Everyone knows this, the White workers like my own brother who are constantly browbeaten by their bosses (“You better shut up and knock it off or I’m going to replace all of you with Mexicans!”), the hip Whites tuned in to the construction scene, probably even the businessmen-criminals themselves.
The problems often start cropping up within a year or so after the builder’s warranty ended. Sagging roofs, foundations so poorly laid they start cracking and splitting. Pipes so poorly fitted and installed they cause leaks; with the predictable high cost of ripping out wallboard to replace them.
That’s the price of that cheap Hispanic labor for you. One would think that after labor costs declined from $42/hour in 1976 to $4-10/hour in 2008 (2008 dollars), the businesses could “pass on a lot of those savings to the home buyer.
That’s what the right-wing and business crowd always tells us is so glorious about crap wages – the consumer saves bigtime. In the case of homes, not one nickel got knocked off the price, ever. All those savings just translated into extra profits for the builder.
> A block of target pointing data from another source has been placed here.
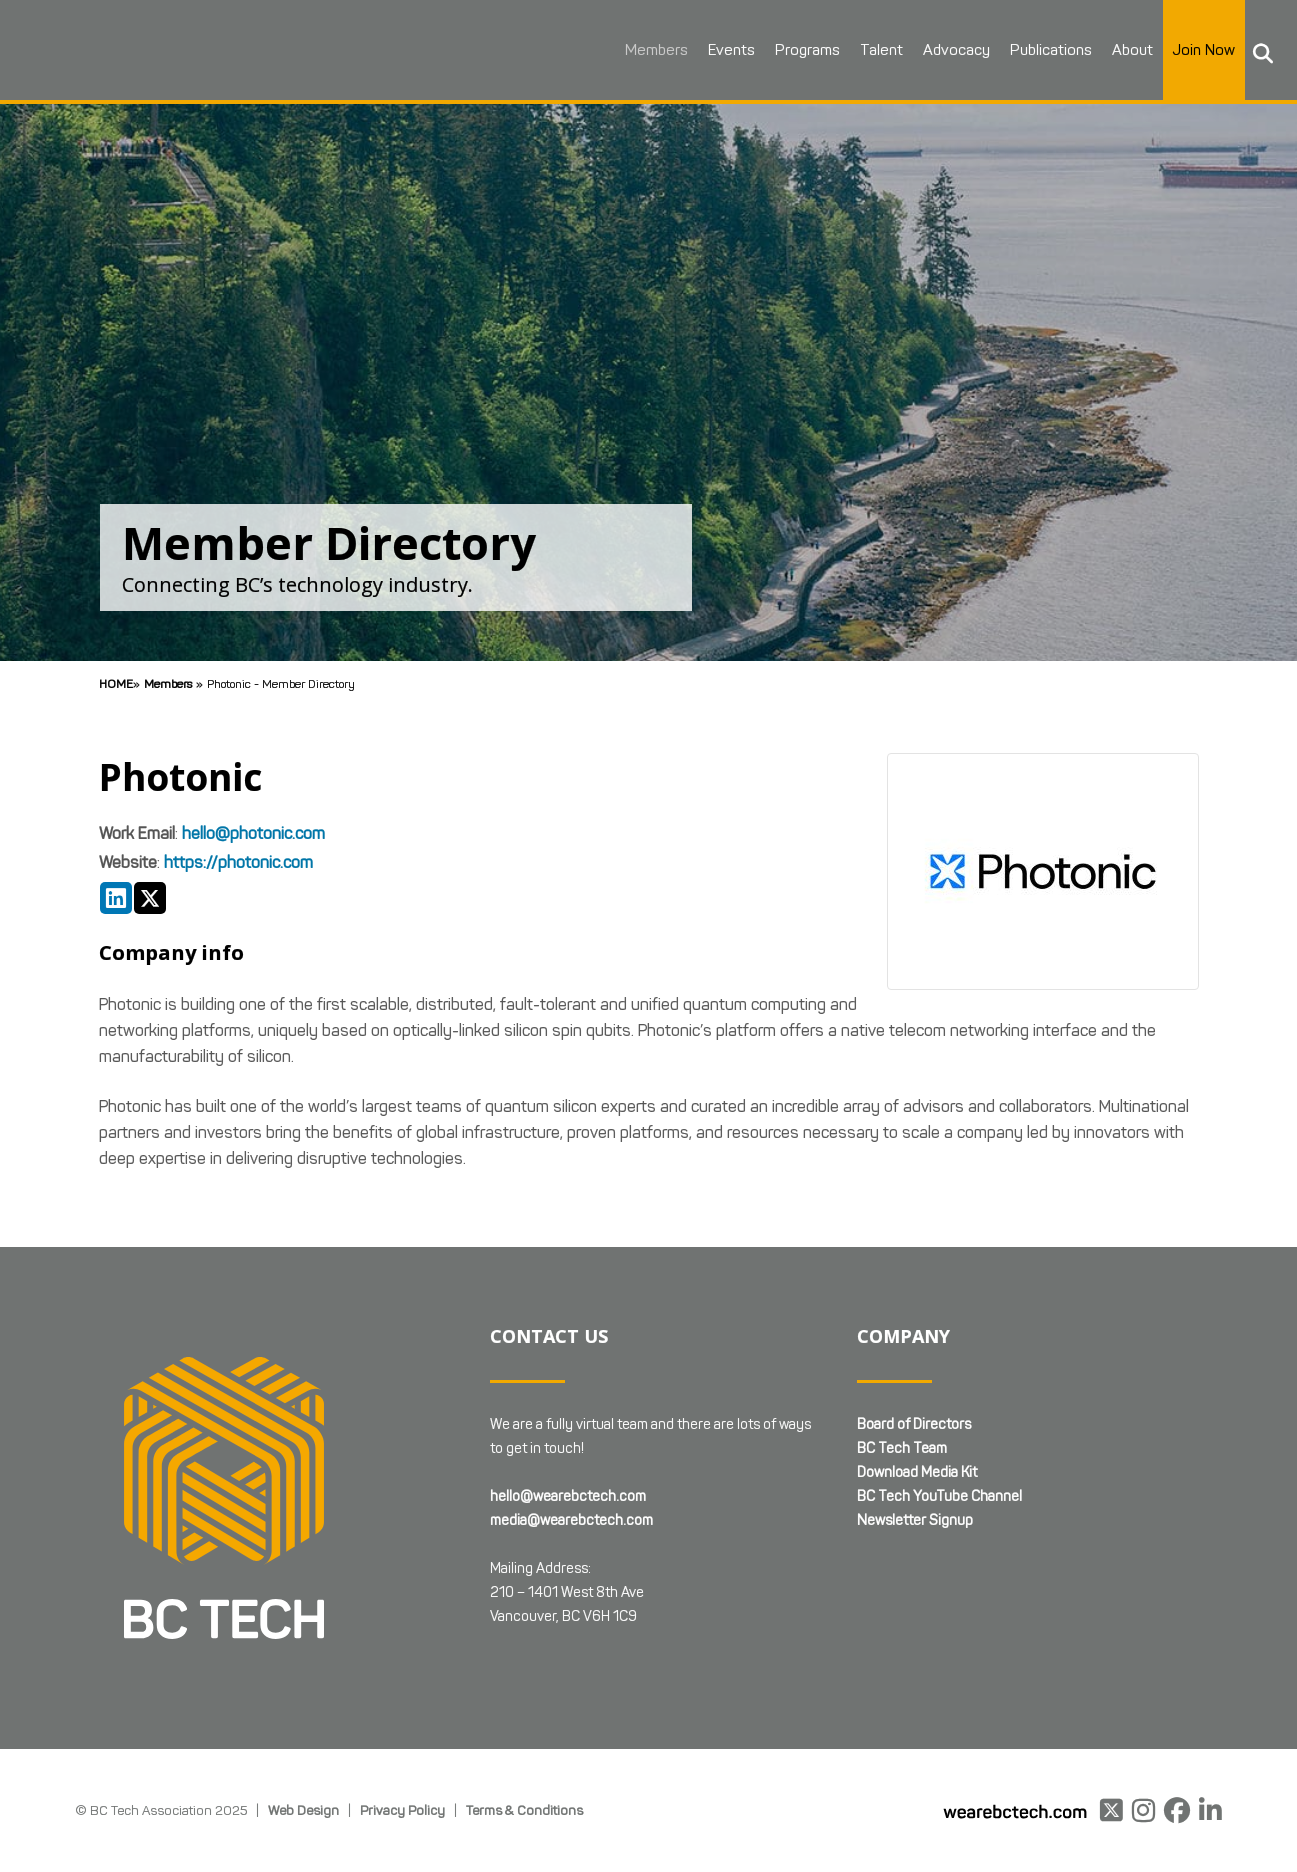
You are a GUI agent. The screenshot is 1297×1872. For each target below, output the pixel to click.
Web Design (303, 1810)
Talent (860, 50)
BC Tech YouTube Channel (939, 1496)
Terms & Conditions (524, 1810)
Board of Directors (914, 1424)
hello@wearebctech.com (568, 1496)
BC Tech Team (902, 1448)
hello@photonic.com (253, 833)
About (1111, 50)
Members (635, 50)
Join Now (1183, 50)
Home (116, 683)
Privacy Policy (402, 1810)
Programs (786, 50)
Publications (1030, 50)
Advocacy (935, 50)
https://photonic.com (238, 862)
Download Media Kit (917, 1472)
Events (710, 50)
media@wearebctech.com (571, 1520)
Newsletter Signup (915, 1520)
There is a rightwing, classist line that the crushing of the US worker occurred because US union workers had gotten fat and lazy and were demanding too much money! The poor suffering businessmen just could not make a profit anymore! They were in danger of losing their yachts, and their mansions were about to be foreclosed!
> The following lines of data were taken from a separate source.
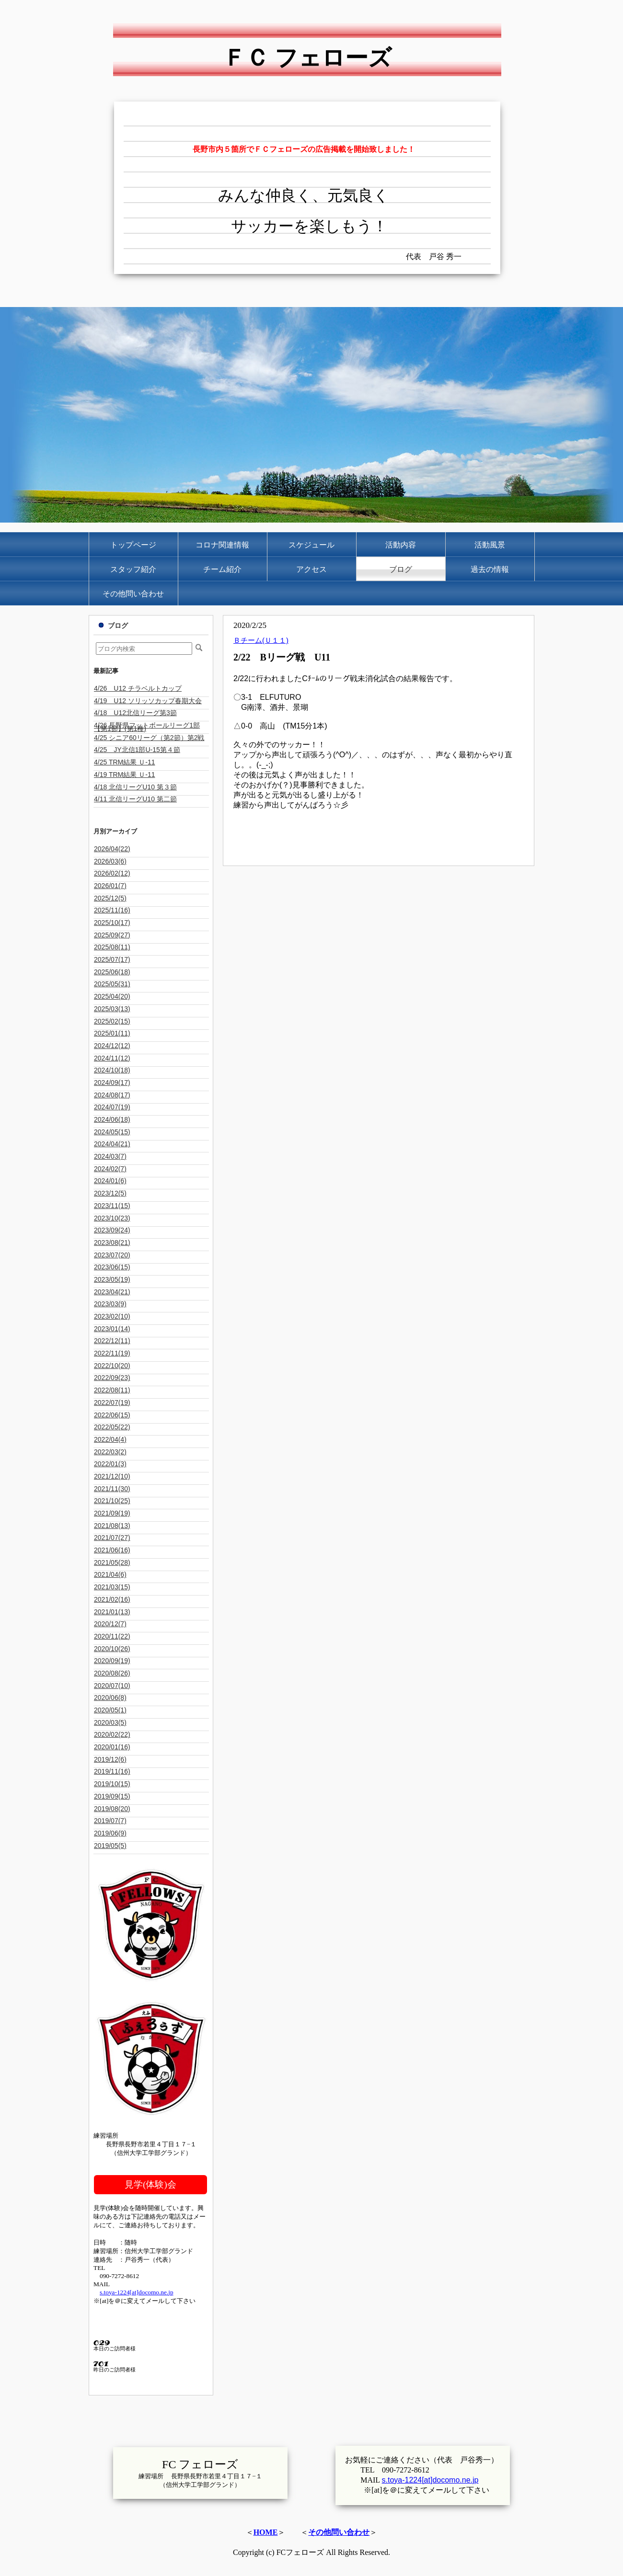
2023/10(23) (112, 1218)
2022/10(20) (112, 1365)
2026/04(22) (112, 849)
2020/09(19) (112, 1660)
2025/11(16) (112, 910)
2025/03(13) (112, 1009)
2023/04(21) (112, 1292)
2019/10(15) (112, 1784)
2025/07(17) (112, 959)
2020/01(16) (112, 1747)
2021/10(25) (112, 1501)
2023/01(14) (112, 1329)
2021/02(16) (112, 1599)
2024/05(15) (112, 1132)
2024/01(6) (110, 1181)
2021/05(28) (112, 1562)
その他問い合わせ (338, 2532)
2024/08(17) (112, 1095)
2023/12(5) (110, 1193)
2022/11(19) (112, 1353)
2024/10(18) (112, 1070)
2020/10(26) (112, 1649)
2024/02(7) (110, 1169)
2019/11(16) (112, 1771)
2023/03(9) (110, 1304)
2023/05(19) (112, 1279)
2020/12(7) (110, 1624)
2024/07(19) (112, 1107)
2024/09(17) (112, 1082)
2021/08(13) (112, 1525)
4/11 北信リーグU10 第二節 (135, 799)
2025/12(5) (110, 898)
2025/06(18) (112, 972)
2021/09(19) (112, 1513)
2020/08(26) (112, 1673)
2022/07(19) (112, 1402)
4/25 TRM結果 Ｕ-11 (124, 762)
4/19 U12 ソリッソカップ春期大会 (148, 701)
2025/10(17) (112, 922)
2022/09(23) (112, 1377)
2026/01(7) (110, 885)
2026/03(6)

In the 1970’s, a lot of US businesses started screaming hardship. That’s because our standard of living in this country was as high as it has ever been (1973). Wages were rising right along with productivity, and no capitalist will stand for that for very long.
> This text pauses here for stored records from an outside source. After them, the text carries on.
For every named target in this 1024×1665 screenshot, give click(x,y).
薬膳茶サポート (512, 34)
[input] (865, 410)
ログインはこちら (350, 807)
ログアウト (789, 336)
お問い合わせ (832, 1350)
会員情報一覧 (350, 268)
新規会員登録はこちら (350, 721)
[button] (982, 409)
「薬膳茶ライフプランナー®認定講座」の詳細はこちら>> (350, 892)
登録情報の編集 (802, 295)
At this time, most unions said that if the companies opened their books to independent auditors of the unions’ choosing, the unions would take the cuts the company was claiming were needed. The whole thing was just a massive lie because none of the companies ever opened their books. Chrysler did, but only because they were forced to.
The whole thing was a shell game – a plot to make it look like if they did not offshore, they were going to go out of business. As it turned out, they went ahead and offshored anyway.
All of the offshoring happened because at this time, business schools started teaching the profoundly unpatriotic notion that the purpose of a business is to generate vast paper profits for their skyrocketing bonus and stock option plans. Prior to the 80’s, most CEO’s weren’t compensated so lavishly for short term stock actions, and they managed it like a family business.
It really was a cultural shift, and it once again coincided with Mr. Reagan, whom 53% of Americans say is a hero.
On American Renaissance, a worker tells the saga of one of these shlock MBA’s:
The place I worked for just had a president of one of its divisions leave. The man was a complete failure. No product came in at schedule or expected cost. He instituted stupid money wasting policies that could be found in any of the CEO worshipping books around. He walked away with over $40 million for his 5 year stint as a lowly division president – $30 million from stock options.All the stock growth was just from being in the right place at the right time. Now that we can’t grow the top line, because our primary products have completely penetrated the market, we are talking about moving production overseas. There is nothing wrong with our workforce, nor are they greedy and lazy. We just can’t get the stock price up and too may bonuses are dependent on it.
There you have it. All the mergers, all the demands for wage and pension cuts, all the hiring of illegals and refugees and cheap labor this or that, all the breaking of unions, all of this is just to get the stock price up so executives can fatten their wallets on the bonuses. It’s doesn’t have anything to do with international competition or any of that.
You think any MSM media source will tell that? Dubious. Lou Dobbs, the sole populist voice in our nation’s mass media? Perhaps. Good luck finding another one.